FidelityFX 模糊 1.1

FidelityFX 模糊是一种基于计算、高度优化、单次通道的高斯模糊技术。

要求

HLSL CS_6_0
GLSL version 450

集成指南

C++ SDK 集成

集成 FidelityFX 模糊效果的最简单方法是使用 FFX SDK C++ API。

C++ 示例

// Initialize the FFX backend and blur context (do this once)
size_t scratchBufferSize = ffxGetScratchMemorySize(FFX_BLUR_CONTEXT_COUNT);
void* scratchBuffer = malloc(scratchBufferSize);
FfxInterface backendInterface;
ffxGetInterface(&backendInterface, GetDevice(), scratchBuffer, scratchBufferSize, FFX_BLUR_CONTEXT_COUNT);

FfxBlurContextDescription desc = {};
desc.backendInterface = backendInterface;
desc.floatPrecision   = FFX_BLUR_FLOAT_PRECISION_32BIT;
desc.kernelPermutations = FFX_BLUR_KERNEL_PERMUTATIONS_ALL; // mask to support some Guassian sigma kernels or ALL
desc.kernelSizes = FFX_BLUR_KERNEL_SIZE_ALL; // mask to support some kernel sizes or ALL

FfxBlurContext blurContext;
ffxBlurContextCreate(&blurContext, &desc);

// Execute blur effect (multiple times)
FfxBlurDispatchDescription desc = {};

desc.commandList = ffxGetCommandList(pCmdList);

desc.kernelPermutation = FFX_BLUR_KERNEL_PERMUTATION_2; // Guassian sigma (1.6, 2.8, or 4.0)
desc.kernelSize = FFX_BLUR_KERNEL_SIZE_15x15; // Kernel sizes (3x3 ... 21x21)

desc.input = ffxGetResource(inputResource, L"BLUR_InputSrc", FFX_RESOURCE_STATE_PIXEL_COMPUTE_READ);

desc.inputAndOutputSize.width  = desc.input.description.width;
desc.inputAndOutputSize.height = desc.input.description.height;

desc.output = ffxGetResource(outputResource, L"BLUR_Output", FFX_RESOURCE_STATE_UNORDERED_ACCESS);

ffxBlurContextDispatch(&blurContext, &desc);

// When done using the blur effect, clean up.
ffxBlurContextDestroy(&blurContext);

通过回调和主函数进行自定义

模糊提供了 ffx_blur_callbacks_hlsl.h 和 ffx_blur_callbacks_glsl.h 中的模糊核权重和输入/输出函数的默认实现。SDK 用户可以覆盖它们以集成到自己的应用程序中。

所给资料:
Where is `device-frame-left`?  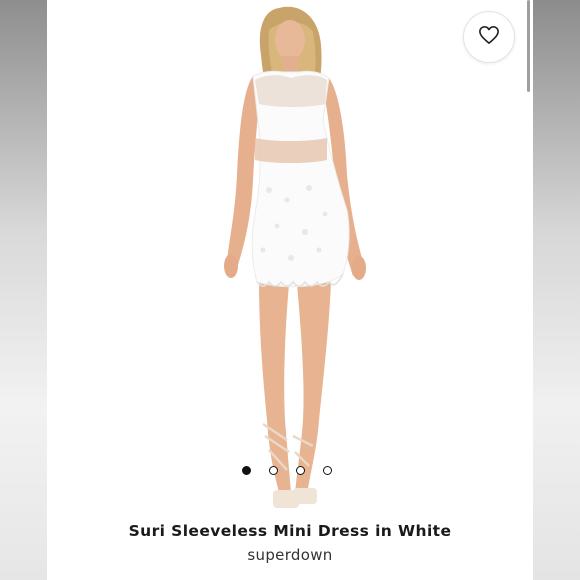
device-frame-left is located at coordinates (24, 290).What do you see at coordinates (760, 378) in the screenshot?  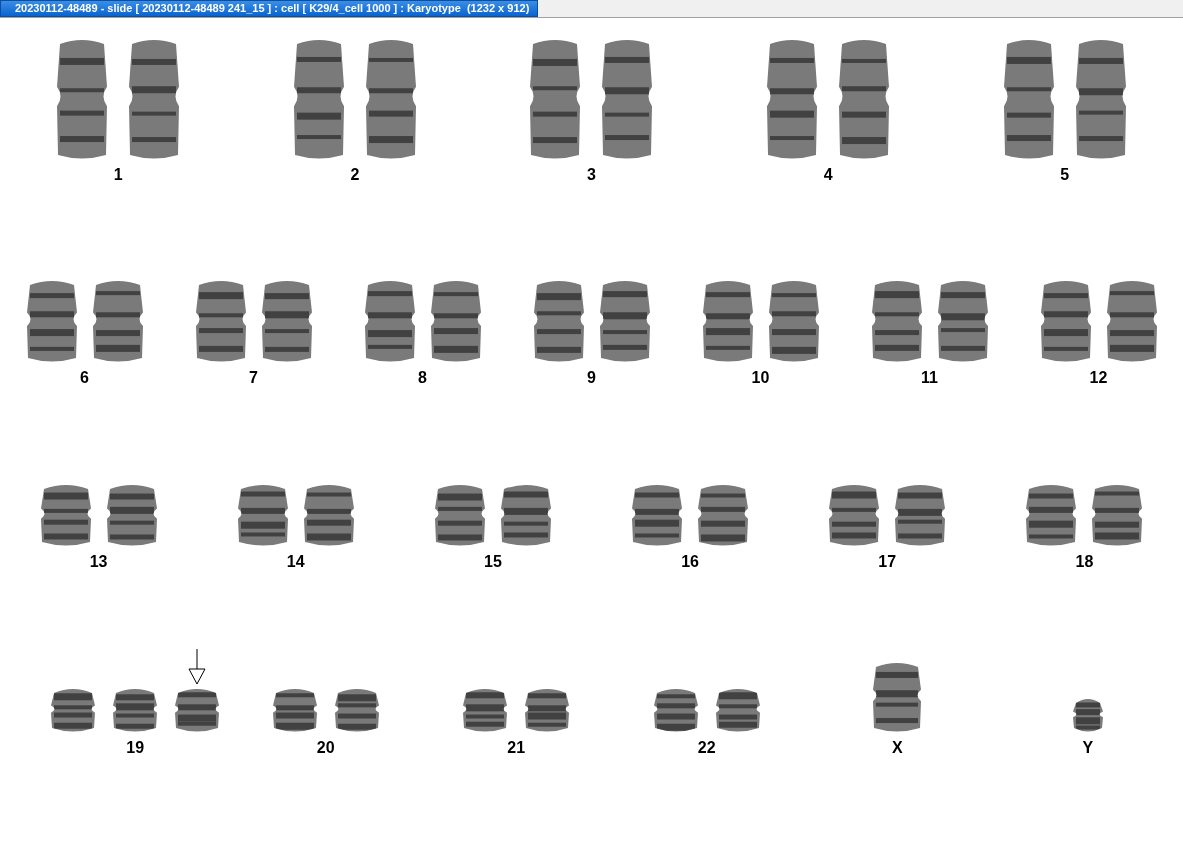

需完成任务:
[A] 这篇 FidelityFX 模糊文档列出的 GLSL 要求是哪个版本？
[B] 请将这篇 FidelityFX 模糊文档中从“HLSL CS_6_0”起、到“(do this once)”为止（两端都包括在内）的部分逐字抄写下来。

按序号作答:
[A] GLSL version 450。

[B]
HLSL CS_6_0
GLSL version 450

集成指南

C++ SDK 集成

集成 FidelityFX 模糊效果的最简单方法是使用 FFX SDK C++ API。

C++ 示例

// Initialize the FFX backend and blur context (do this once)